Das Fleisch bringt den eigentlichen Ertrag im Schäfergeschäft. »Für Wolle bekommt man heute in der Lausitz gerade mal 35 Cent das Kilo. Geschoren werden müssen die Schafe trotzdem, sonst wird ihnen zu heiß unterm Pelz. Da zahlen wir Schäfer richtig drauf.«

Ein Mythos verschwindet

Brigitte Müller macht sich wieder auf die Suche nach der Mutter des blökenden Lammes. Den Schäfern im 21. Jahrhundert geht es schlecht. Das war nicht immer so. Zumindest nicht, was seine kulturelle Stellung betrifft. Die Schäferdichtung begleitet die Entstehung der westlichen Kultur seit frühester Zeit. 250 vor Christus dichtet der Grieche Theokrit aus Hirtengesängen 30 Idyllen. In ihnen verklärt er das harte Leben der Hirten in naturnahes, sinnliches und tiefes Empfinden. Bei den Römern führt Vergil diese Tradition kurz vor dem Jahre Null unserer Zeitrechnung fort. Er ist es, der darin das Traumland Arkadien findet. Arkadien, eigentlich eine schwer zugängliche Provinz im antiken Griechenland, wird umgedeutet zum glücklichen Hirtenland ohne Arbeit, ohne Leiden und ohne Alter. Vergils Arkadien entwickelt sich zur Traumwiese der europäischen Sehnsüchte.

Ein Leben mit Schafen

Die Realität der Schäfer im ausgehenden vergangenen Jahrtausend sieht nüchterner aus. Und doch sind es noch bessere Zustände als heute. Brigt den Beruf der Schäferin von 1966 bis 1969 bei ihrem Vater gelernt, in der DDR. Hier gab es jeweils einen Zuständigen für die Bereiche Tierpflege, Betriebsführung, Futterbeschaffung, Medizin. Inzwischen macht die Schäferin fast alles selbst. »Natürlich begleitet ein Tierarzt meine Arbeit. Aber die Geburtshilfe übernehme ich grundsätzlich selbst«, erzählt die 58-Jährige. Ein harter Job, denn die Geburten richten sich nicht nach der Uhr. »Wir sind seit vier Generationen Schäfer, aber nach mir ist Schluss. Es lohnt sich nicht mehr.«

Ein Grund für den Niedergang des Traditionsberufes: Die Weideflächen fehlen. Zu DDR Zeiten gehörten noch die umliegenden Weiden zur Schäferei. Nach der Wende sind sie an Alteigentümer übertragen worden. Jetzt muss die Schäferin mit ihren Tieren auf Wanderschaft gehen, die eigene 15 Hektar große Wiese reicht für die Schafe nicht aus. »Es wird immer schwieriger, mit der Herde herumzuziehen. Und die geeigneten Flächen werden immer weniger.« Der Schäferin fällt es sichtlich schwer, die Familientradition aufzugeben.

Arkadien sieht anders aus

Zurück zur Hirtengeschichte: Nach der Blüte im Römischen Reich verschwindet das Hirtenthema aus der Kunst. Doch anders als bei der realen Schäferei der Gegenwart startet die Idylle Arkadiens noch einmal voll durch.

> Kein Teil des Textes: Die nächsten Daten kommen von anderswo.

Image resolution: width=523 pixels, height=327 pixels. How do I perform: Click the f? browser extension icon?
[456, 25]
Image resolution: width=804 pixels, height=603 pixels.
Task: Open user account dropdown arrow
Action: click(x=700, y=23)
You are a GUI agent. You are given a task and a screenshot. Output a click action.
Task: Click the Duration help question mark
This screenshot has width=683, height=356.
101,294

In der Renaissance werden die griechischen Geschichten wieder entdeckt. Arkadien ist wieder voll da. Nun allerdings als Projektionsfläche für Träume, Visionen und – für Gesellschaftskritik. Dante, Boccaccio und Petrarca wetteifern darin, die Eleganz des Stils ihrer literarischen Leithammel Theokrit und Vergil zu übertrumpfen. In Arkadien können die Poeten zudem alles kritisch thematisieren: Fragen zu Theologie, Moral, Kriegsangst, Liebesleid, Verlauf von Fürstenkarrieren oder Affären von Prominenten. Im 14. Jahrhundert kann diese Offenheit schnell den Kopf kosten, deswegen erfinden die Dichter neue Ausdrucksformen und würzen ihre harmlos scheinenden Schäfergeschichten mit verdeckten Anspielungen.

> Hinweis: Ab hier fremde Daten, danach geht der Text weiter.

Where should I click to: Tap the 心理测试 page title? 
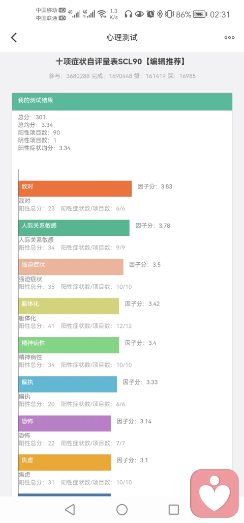click(122, 37)
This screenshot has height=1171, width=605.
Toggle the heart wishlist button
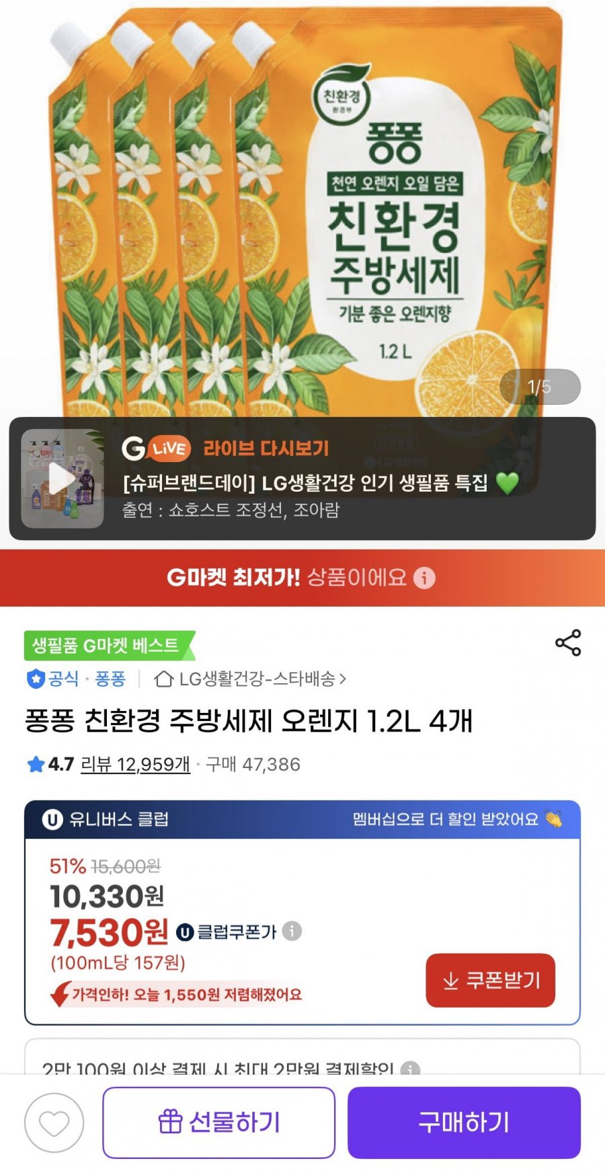54,1123
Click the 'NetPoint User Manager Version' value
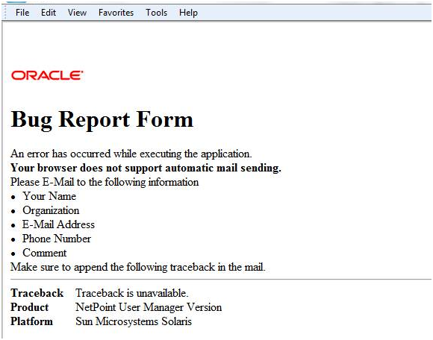Viewport: 433px width, 340px height. point(149,307)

Später entstehen der Schäferroman, das Schäferdrama, das Schäferspiel und die Schäferoper. Das Thema beherrscht Bühnen und Bücher in Italien, Spanien, England und Frankreich. Im Barock des 17. und 18. Jahrhunderts wird das Schäfermotiv bestimmend in der Malerei. An den europäischen Höfen setzt eine wahre Schäfermode ein. In der manirierten Welt der Herrschenden wird in diesem Treiben die Sehnsucht nach dem Ursprünglichen gestillt. Doch dieses Zurück-zur-Natur findet natürlich in gepflegten Landhäusern bei erlesenen Speisen statt.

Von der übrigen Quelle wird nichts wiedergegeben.